Agreed. I think I am going to announce that I have stopped eating babies and then enjoy all the good publicity.
Apple are the marketing masters, however, and this is just one more way to market the iPhone to developers. It's apparently working, judging from the 99 upmods so far.
However, the NDA has created too much of a burden on developers, authors and others interested in helping further the iPhone’s success, so we are dropping it for released software.
They've acknowledged that it was causing a problem for their developers, so to the extent that they want to help out their developers, that counts as admitting a mistake. Though yes, they do mention their other priorities, so technically it isn't a full admission.

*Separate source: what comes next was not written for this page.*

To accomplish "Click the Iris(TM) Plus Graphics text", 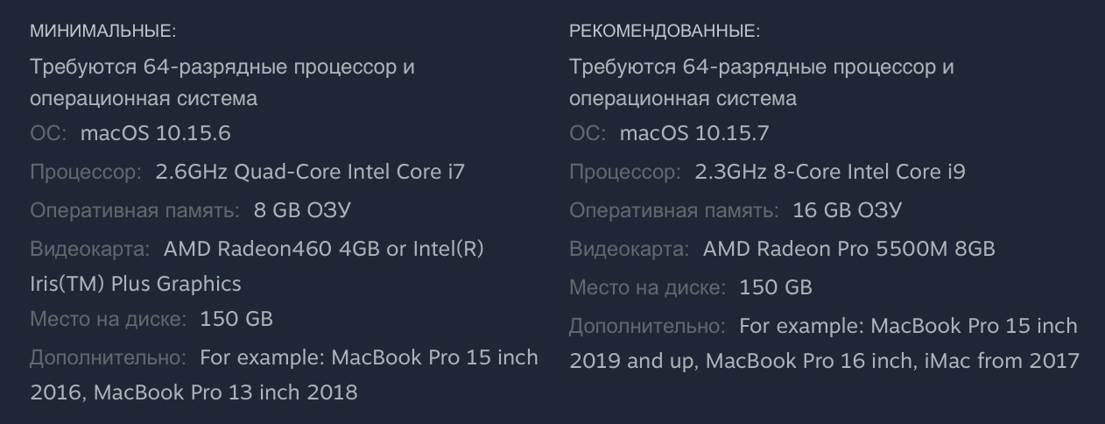I will 135,284.
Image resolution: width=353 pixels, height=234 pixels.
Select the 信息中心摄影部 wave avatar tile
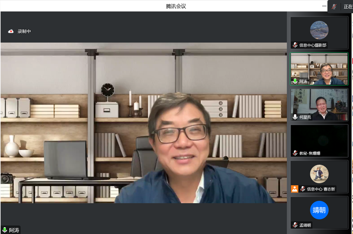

He has a point, it's like gas prices. They jack them up in the summer and then come fall the small decreases seem like a screaming deal. Rinse, repeat each year.
Apple is just doing this with control over their mobile OS, albeit in a much shorter time frame.
That's the price of oil, not the price of gasoline. While increasing oil prices will cause gasoline prices to rise, the effect in question - that gasoline prices in the US historically go up in the spring and summer - is related to the gasoline supply tightening up because of the switch from winter to summer gasoline specifications and increasing demand because of summer vacations, not because of a reduction in the crude oil supply. OPEC production increased about 3% from January to August this year.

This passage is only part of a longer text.